##### Given records #####

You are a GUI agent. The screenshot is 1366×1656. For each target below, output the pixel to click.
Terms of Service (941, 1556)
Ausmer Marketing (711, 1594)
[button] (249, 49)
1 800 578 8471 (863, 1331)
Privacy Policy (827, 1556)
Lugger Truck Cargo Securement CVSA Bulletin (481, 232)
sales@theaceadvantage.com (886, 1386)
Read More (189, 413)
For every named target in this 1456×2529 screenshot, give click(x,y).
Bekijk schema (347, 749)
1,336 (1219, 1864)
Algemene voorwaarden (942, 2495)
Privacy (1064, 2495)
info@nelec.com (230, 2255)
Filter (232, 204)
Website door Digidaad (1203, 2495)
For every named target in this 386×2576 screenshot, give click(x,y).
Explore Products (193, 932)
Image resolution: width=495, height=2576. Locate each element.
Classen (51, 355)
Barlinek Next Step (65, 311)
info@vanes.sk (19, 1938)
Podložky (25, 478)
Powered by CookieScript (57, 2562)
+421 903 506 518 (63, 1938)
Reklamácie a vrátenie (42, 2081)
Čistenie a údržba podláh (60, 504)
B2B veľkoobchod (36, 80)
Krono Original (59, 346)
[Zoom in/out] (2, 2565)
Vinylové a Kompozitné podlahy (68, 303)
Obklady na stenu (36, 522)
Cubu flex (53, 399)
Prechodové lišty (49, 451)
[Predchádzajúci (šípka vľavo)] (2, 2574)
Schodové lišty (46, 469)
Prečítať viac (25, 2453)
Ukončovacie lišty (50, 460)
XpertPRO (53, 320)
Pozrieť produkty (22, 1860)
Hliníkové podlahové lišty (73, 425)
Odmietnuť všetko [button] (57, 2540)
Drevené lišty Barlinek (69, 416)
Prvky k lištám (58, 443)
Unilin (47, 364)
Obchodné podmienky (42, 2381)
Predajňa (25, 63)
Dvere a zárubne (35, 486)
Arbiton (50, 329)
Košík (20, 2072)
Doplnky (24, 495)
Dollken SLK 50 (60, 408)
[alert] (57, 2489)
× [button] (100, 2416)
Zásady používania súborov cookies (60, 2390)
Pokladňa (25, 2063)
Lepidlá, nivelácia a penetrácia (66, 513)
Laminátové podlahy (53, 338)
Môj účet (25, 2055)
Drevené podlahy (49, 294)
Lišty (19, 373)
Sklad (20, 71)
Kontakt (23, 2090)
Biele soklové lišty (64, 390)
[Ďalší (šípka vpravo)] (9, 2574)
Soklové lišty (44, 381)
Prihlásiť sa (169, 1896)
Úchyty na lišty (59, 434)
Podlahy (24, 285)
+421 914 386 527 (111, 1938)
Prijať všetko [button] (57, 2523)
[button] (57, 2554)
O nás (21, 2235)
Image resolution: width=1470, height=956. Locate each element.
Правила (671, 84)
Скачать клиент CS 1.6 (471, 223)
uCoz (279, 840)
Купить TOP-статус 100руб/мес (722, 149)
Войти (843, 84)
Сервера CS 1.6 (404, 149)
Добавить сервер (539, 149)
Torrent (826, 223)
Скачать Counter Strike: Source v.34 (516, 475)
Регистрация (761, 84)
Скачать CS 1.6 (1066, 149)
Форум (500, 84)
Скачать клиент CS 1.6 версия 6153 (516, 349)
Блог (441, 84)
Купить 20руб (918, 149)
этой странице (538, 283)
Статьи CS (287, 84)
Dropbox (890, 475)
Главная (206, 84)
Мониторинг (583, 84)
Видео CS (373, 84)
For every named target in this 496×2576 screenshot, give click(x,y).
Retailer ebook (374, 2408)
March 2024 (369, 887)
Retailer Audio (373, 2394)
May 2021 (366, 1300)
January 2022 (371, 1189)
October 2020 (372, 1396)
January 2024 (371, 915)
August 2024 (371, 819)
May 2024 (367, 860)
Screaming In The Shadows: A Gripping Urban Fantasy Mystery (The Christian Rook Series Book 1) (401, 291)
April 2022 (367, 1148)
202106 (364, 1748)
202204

#####

- _What you need to do_
Search the entries above for the string "this", and report each line where it occurs.

- _Response area_
For every named target in this 1456×2529 screenshot, give click(x,y).
For every named target in this 386×2576 screenshot, give click(x,y).
For every named target in this 496×2576 screenshot, give click(x,y).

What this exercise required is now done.